Les autorités refusent toujours de lever l'interdiction de l'application. Elles exigent que l'entreprise signe un accord et livre davantage d'informations sur son fonctionnement.
Un bras de fer oppose le Sénégal et le géant chinois des réseaux sociaux TikTok. Les autorités sénégalaises ont refusé, jeudi dernier, le 5 octobre, de lever l'interdiction de l'application après des pourparlers avec une délégation de la plateforme chinoise, exigeant de l'entreprise qu'elle signe un accord qui permettrait de mettre en place un mécanisme de suppression des comptes. Lors de ses entretiens avec TikTok, le gouvernement a aussi demandé une meilleure réglementation de la plateforme et a questionné le fonctionnement de l'algorithme et la protection des données personnelles.
Les autorités avaient bloqué l'accès à TikTok en août dernier après l'arrestation du leader de l'opposition Ousmane Sonko et la dissolution de son parti, au motif que la plateforme était utilisée pour diffuser des messages "haineux et subversifs" menaçant la stabilité du pays selon Moussa Bocar Thiam, ministre de la Communication, des Télécommunications et de l'Economie numérique.

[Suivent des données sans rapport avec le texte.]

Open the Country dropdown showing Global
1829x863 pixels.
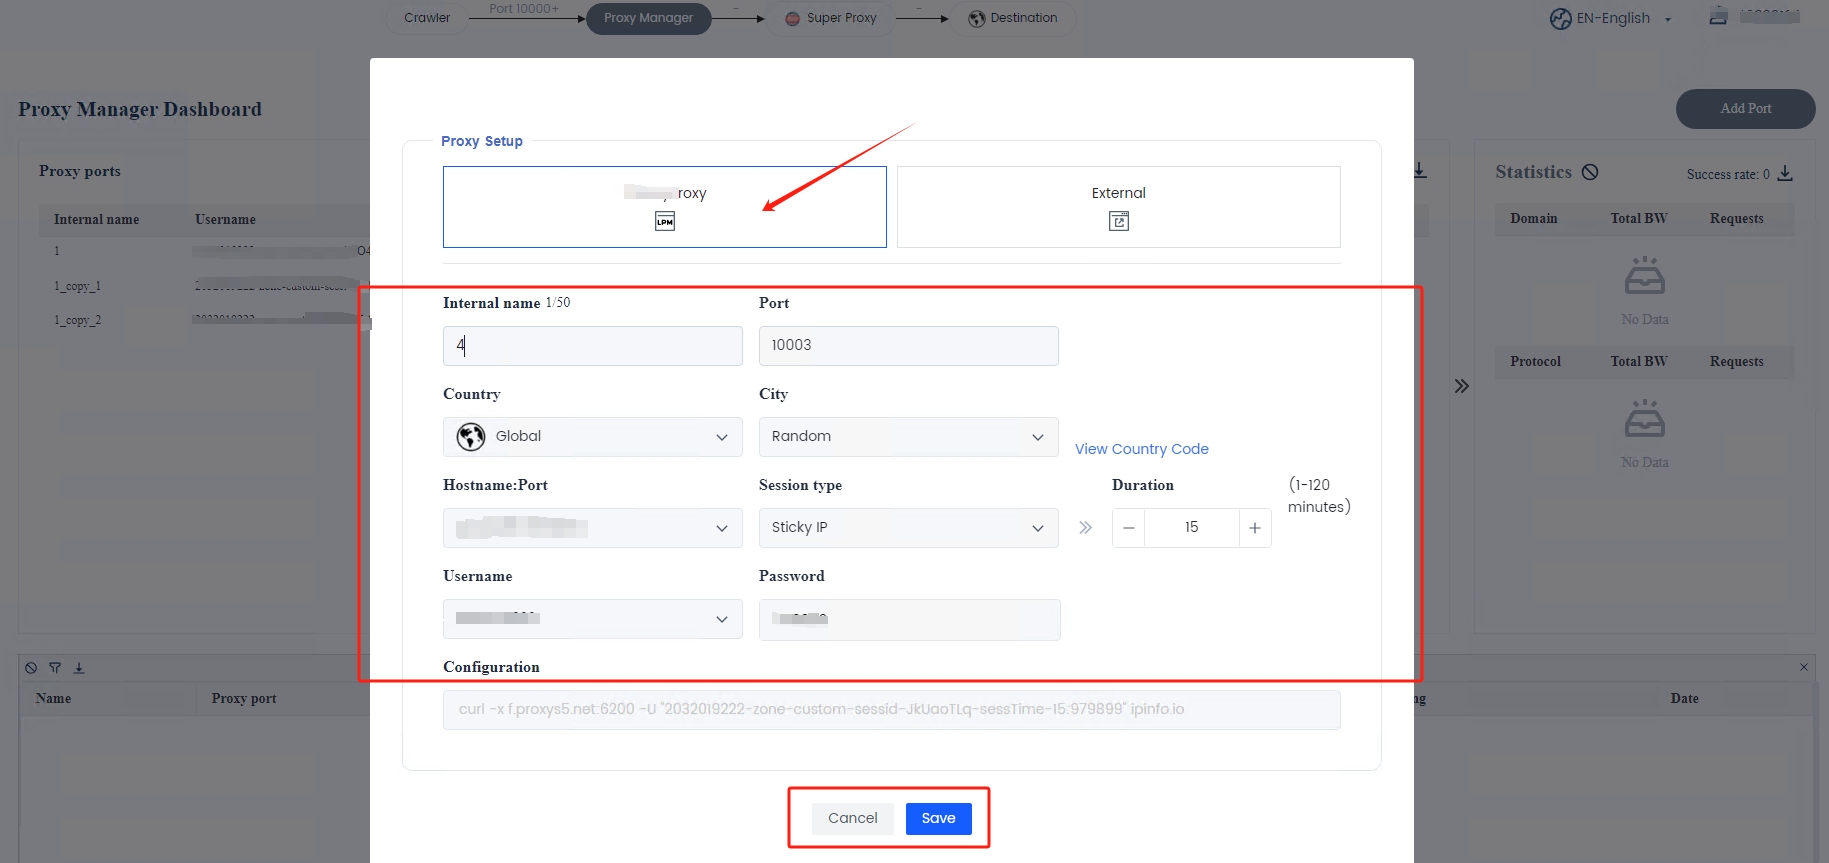pyautogui.click(x=592, y=437)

D'autres pays ont bloqué l'application
Outre le Sénégal, la Somalie a aussi banni TikTok au niveau national pour lutter contre la diffusion de messages de groupes terroristes, notamment al-Shebbab. Le Kenya avait pour sa part interdit TikTok après qu'une pétition civile soit remontée au Parlement. Une entente avait été trouvée en août. Le directeur général du réseau social avait annoncé dans la foulée l'établissement d'un bureau à Nairobi après des discussions avec le président William Ruto. Le gouvernement sénégalais espère réussir à imposer la même chose.
Une application controversée
L'application au milliard d'utilisateurs est régulièrement sous le feu des critiques, en Afrique et ailleurs. "Tik Tok n'est pas exempte de reproches. Au Kenya par exemple des fakes news circulaient lors des dernières élections", rappelle Qemal Affagnon, responsable pour l'Afrique de l'Ouest chez Internet Sans Frontières.Il évoque ensuite la "percée" de l'application auprès des internautes africains et met en garde : "Il est important de dépolitiser la question d'Internet car de nombreux internautes tous les jours se connectent pour communiquer ou accéder aux informations".

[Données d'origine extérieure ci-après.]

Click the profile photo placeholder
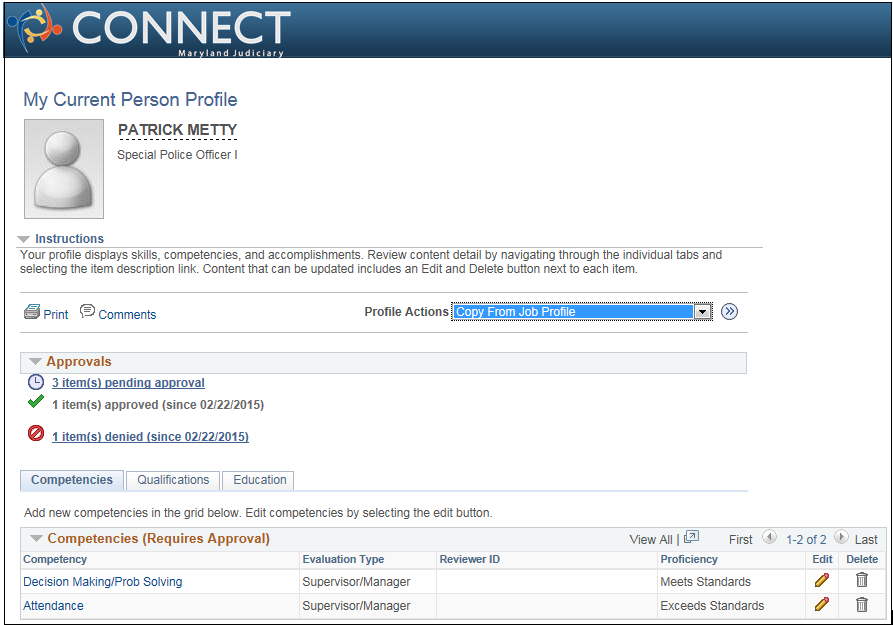The image size is (893, 625). [64, 169]
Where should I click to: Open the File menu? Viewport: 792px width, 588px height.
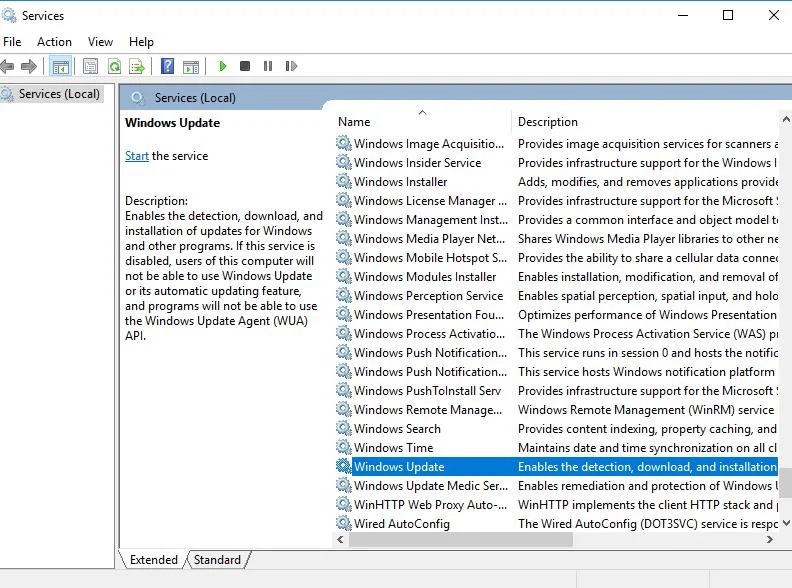pos(12,42)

D'autres estiment aussi que les interdictions ne sont pas la solution la plus efficace. "Pour moi c'est un aveu d'échec", déclare Cheikh Fall, président de l'association Africtivistes. "Pour la régulation, il y a une responsabilité étatique qui consiste à faire de l'éducation aux médias." Selon-lui, les interdictions peuvent même avoir des effets collatéraux. "Ce que cela a produit c'est de créer une forme de résistance numérique qui pousse les utilisateurs lambda vers des solutions de contournement de la censure, un internet beaucoup plus ouvert et complexe à gérer comme le darkweb. Aujourd'hui tous les utilisateurs sénégalais disposent d'un VPN".
En attendant, au Sénégal, les autorités sont toujours en discussion avec TikTok.